_Exercise brief:_ Images are to be dropped, and the rest of the data reproduced exactly.
---- Supplied data
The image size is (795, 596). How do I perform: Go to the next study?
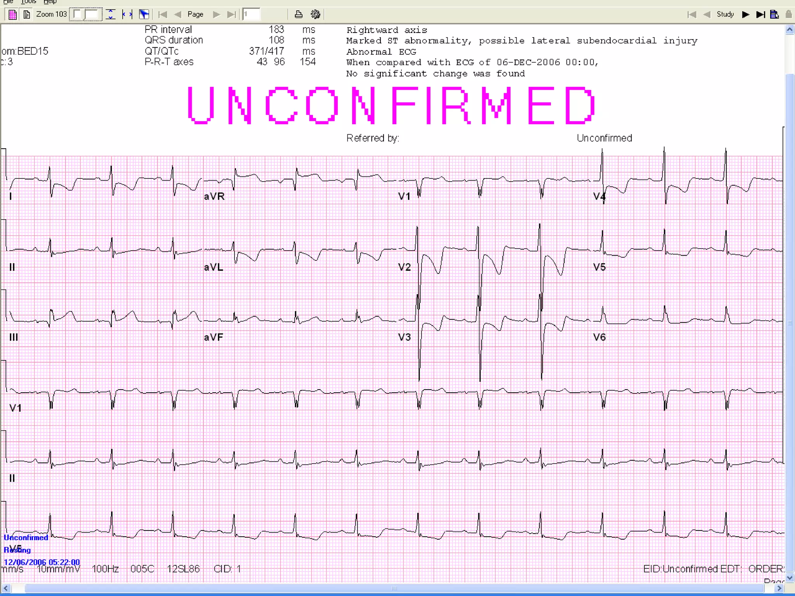[745, 15]
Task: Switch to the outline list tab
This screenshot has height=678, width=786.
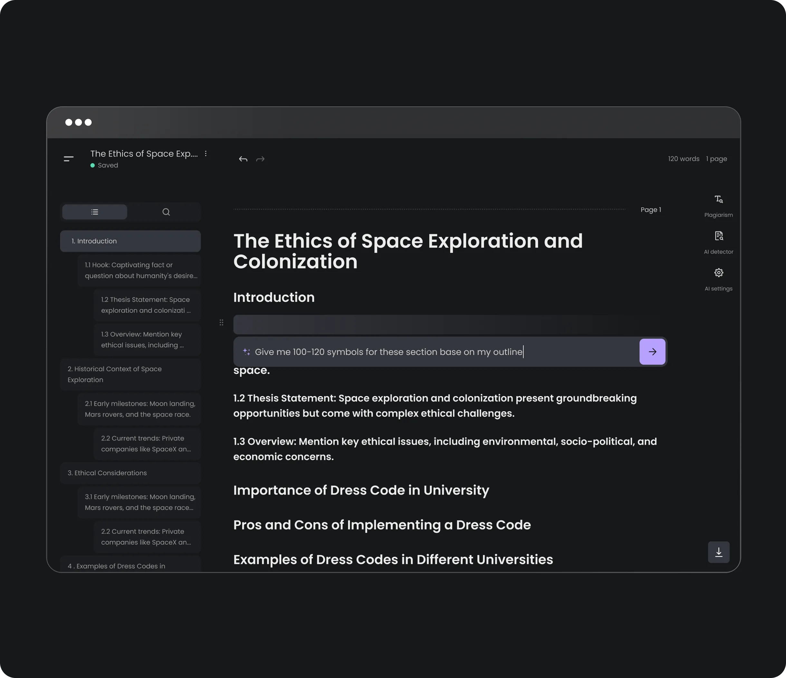Action: click(x=95, y=212)
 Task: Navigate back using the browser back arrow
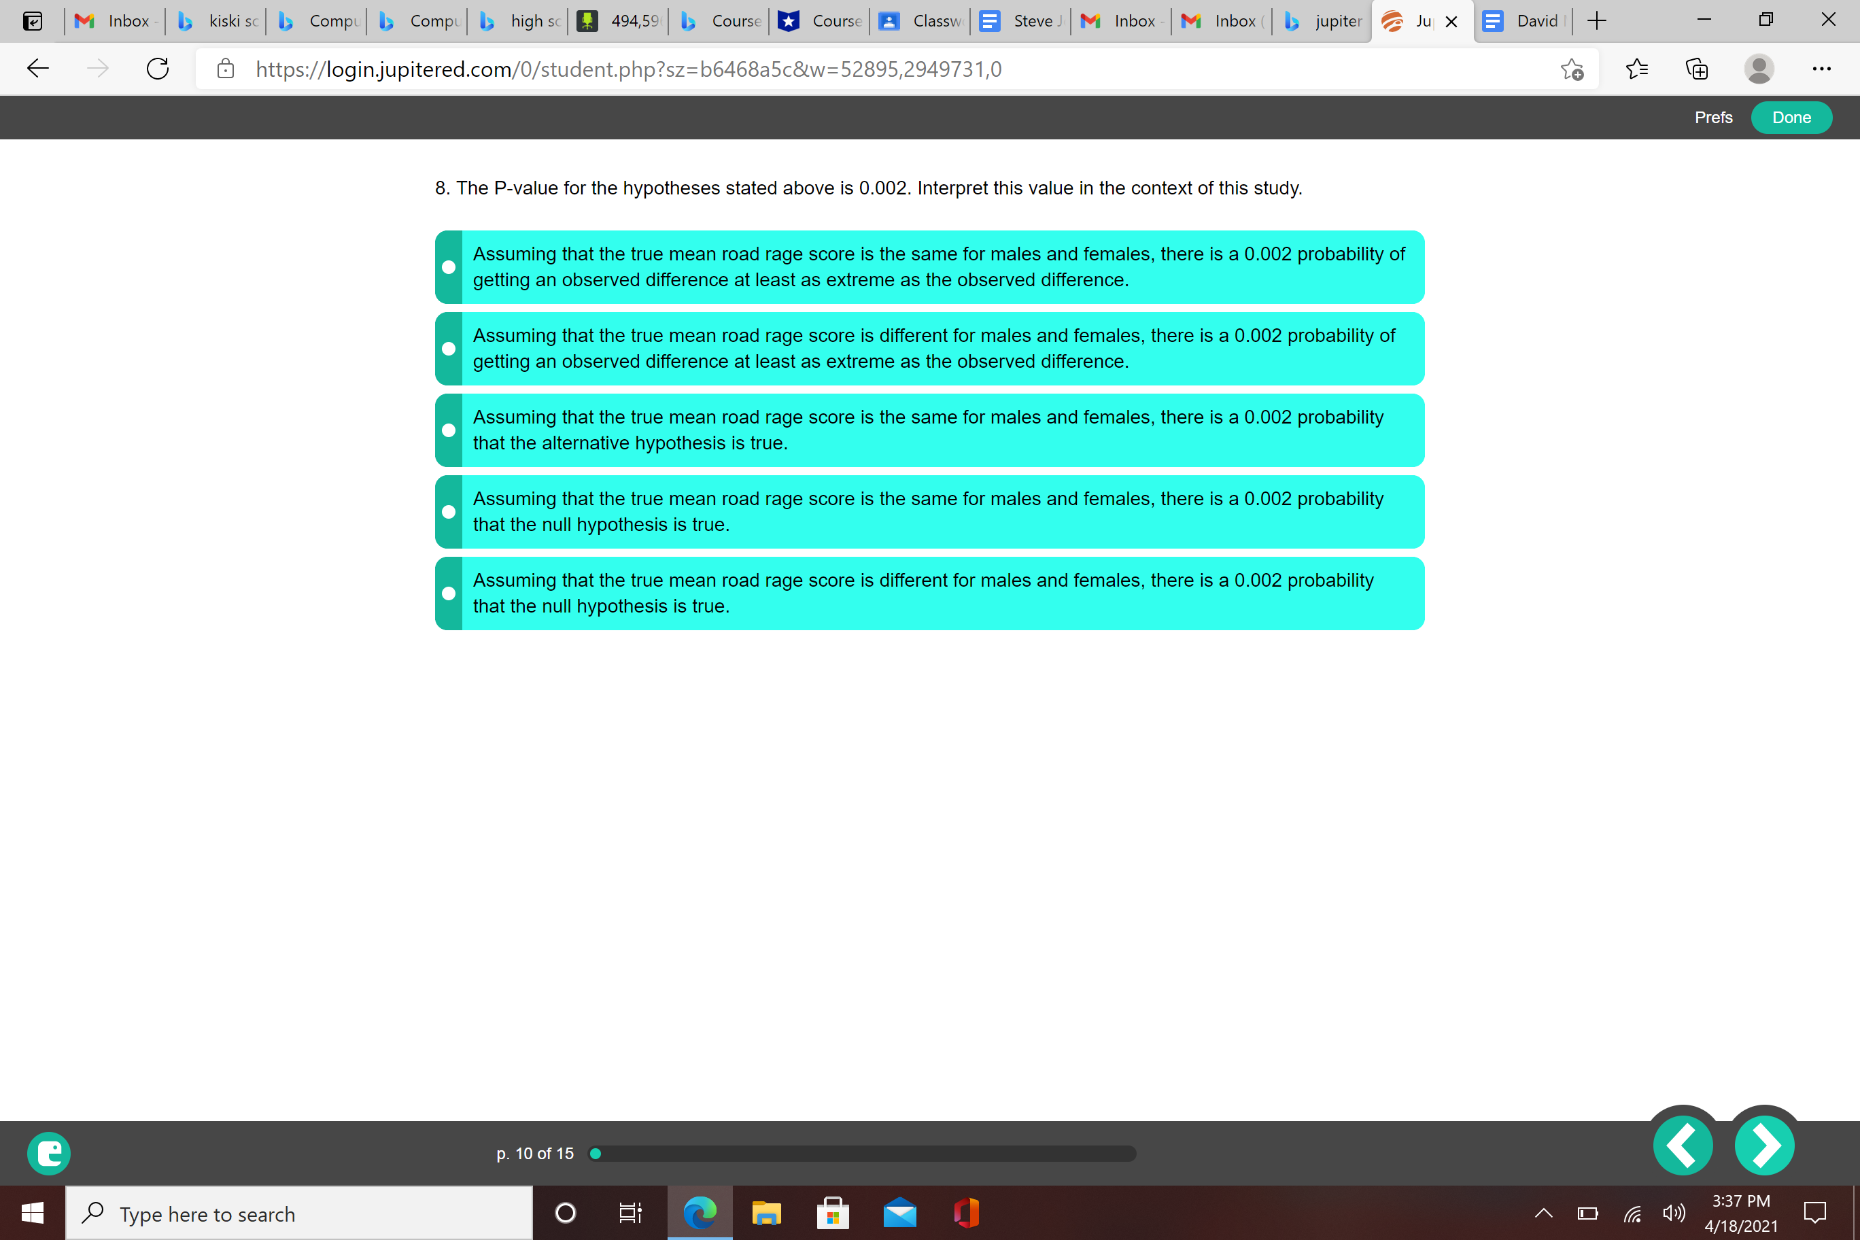[x=37, y=69]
--------
_Answer:_
The image size is (795, 596). How do I perform: Go to the next study?
[745, 15]
Task: Switch to the outline list tab
This screenshot has height=678, width=786.
Action: click(x=95, y=212)
 Task: Navigate back using the browser back arrow
[x=37, y=69]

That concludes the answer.